**Directions:** Should the word "computer" occur in a line of the records, copy that line.

**Pixel coordinate grounding data:**
++++
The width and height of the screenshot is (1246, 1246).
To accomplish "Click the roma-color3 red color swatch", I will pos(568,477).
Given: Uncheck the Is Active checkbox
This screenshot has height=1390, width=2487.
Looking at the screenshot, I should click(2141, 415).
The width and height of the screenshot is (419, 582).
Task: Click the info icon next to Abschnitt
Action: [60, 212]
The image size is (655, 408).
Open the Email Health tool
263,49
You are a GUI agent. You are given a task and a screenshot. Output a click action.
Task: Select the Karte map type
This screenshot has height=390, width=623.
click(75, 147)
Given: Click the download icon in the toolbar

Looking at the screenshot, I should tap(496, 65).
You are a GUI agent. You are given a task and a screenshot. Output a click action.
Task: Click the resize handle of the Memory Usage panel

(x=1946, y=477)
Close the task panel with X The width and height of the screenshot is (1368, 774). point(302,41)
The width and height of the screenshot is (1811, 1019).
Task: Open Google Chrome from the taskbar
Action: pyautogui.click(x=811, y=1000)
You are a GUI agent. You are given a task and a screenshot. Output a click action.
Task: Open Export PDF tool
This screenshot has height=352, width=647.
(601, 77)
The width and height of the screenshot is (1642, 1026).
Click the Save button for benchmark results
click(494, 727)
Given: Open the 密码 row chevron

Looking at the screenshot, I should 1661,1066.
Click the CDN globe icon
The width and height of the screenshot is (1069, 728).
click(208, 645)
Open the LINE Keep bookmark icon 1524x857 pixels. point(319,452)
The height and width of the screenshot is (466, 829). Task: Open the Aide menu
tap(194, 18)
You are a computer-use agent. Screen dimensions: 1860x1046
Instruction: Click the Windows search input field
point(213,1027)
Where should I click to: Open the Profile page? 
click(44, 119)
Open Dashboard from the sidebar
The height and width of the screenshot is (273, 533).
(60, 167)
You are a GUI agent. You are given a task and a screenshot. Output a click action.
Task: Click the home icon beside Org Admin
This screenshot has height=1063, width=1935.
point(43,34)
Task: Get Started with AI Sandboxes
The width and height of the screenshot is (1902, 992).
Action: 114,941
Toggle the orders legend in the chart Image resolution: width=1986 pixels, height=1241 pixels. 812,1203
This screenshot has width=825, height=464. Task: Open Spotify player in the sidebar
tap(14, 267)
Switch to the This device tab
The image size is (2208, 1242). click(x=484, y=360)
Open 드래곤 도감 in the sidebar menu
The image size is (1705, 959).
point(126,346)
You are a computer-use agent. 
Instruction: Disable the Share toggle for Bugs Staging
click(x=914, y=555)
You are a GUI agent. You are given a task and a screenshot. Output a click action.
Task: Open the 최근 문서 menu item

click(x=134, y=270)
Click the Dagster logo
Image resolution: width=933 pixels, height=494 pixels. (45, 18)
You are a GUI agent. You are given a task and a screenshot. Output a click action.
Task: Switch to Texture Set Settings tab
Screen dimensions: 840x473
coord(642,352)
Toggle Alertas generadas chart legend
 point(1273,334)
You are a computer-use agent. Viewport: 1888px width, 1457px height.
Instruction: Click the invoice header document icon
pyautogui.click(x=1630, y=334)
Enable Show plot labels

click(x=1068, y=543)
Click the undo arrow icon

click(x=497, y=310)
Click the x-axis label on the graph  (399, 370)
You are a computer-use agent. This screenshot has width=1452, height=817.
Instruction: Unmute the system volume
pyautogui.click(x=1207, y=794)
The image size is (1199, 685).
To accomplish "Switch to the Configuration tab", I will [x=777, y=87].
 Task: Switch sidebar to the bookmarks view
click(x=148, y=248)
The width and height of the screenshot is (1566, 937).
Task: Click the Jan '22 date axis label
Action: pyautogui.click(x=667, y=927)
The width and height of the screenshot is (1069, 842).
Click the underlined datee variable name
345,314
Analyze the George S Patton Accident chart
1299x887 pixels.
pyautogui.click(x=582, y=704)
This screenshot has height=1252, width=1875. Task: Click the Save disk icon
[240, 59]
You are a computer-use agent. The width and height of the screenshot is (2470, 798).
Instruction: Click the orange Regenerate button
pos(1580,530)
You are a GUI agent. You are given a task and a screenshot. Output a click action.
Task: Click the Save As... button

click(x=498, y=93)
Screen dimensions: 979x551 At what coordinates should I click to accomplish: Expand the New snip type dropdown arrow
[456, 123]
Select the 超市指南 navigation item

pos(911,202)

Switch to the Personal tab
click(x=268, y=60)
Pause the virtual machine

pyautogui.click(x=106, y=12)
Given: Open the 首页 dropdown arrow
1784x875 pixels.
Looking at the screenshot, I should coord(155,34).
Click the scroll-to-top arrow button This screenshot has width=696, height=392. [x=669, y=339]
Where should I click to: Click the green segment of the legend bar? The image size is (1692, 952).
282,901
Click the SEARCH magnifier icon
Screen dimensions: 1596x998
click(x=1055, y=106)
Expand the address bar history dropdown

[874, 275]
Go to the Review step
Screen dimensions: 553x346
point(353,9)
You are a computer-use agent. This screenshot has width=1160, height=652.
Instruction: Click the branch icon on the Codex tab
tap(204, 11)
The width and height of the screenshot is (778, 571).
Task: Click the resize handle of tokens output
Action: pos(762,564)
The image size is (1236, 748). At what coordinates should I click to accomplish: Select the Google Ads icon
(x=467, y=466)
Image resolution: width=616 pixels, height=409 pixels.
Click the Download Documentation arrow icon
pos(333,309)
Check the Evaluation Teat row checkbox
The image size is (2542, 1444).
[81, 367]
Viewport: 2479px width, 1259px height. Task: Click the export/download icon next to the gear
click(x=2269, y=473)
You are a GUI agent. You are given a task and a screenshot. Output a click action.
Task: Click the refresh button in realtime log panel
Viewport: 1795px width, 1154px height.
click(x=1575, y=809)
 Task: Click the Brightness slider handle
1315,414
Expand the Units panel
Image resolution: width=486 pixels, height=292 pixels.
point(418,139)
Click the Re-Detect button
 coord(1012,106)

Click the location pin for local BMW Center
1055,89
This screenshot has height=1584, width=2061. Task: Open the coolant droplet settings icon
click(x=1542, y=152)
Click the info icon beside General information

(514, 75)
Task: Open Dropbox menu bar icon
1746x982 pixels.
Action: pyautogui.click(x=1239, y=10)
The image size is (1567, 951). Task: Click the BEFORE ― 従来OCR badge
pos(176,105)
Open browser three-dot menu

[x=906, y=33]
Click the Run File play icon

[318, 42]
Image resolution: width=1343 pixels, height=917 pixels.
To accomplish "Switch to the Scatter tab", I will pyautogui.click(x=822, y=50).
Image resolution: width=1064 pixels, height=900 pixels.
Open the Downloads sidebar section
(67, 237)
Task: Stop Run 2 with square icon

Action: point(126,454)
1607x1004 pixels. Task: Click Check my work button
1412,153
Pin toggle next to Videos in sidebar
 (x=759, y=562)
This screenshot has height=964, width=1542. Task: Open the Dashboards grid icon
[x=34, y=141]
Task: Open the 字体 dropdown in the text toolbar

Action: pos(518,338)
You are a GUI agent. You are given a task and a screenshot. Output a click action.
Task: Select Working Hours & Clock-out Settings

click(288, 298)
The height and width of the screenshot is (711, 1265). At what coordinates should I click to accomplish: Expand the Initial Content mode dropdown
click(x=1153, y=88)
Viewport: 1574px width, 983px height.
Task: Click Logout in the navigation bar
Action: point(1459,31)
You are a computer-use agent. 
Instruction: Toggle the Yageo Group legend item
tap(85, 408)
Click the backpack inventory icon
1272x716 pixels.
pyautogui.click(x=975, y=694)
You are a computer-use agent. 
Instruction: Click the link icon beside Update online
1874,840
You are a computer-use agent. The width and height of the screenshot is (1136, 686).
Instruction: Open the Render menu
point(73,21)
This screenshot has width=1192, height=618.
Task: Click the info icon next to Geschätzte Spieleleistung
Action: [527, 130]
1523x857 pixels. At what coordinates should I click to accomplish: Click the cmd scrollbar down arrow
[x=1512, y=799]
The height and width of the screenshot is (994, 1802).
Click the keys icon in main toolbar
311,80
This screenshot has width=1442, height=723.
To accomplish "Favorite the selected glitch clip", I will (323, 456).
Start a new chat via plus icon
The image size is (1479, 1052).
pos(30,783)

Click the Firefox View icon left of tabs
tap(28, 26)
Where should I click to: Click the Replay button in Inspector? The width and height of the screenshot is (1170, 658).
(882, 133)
++++
**Output of the task:**
You are a computer-use agent. Screen dimensions: 1860x1046
You are a computer-use agent. 
You are a computer-use agent. Viewport: 1888px width, 1457px height.
You are a computer-use agent. This screenshot has width=1452, height=817.
You are a computer-use agent. The width and height of the screenshot is (2470, 798).
You are a computer-use agent. This screenshot has width=1160, height=652.
You are a computer-use agent. 
You are a computer-use agent. 
You are a computer-use agent. The width and height of the screenshot is (1136, 686).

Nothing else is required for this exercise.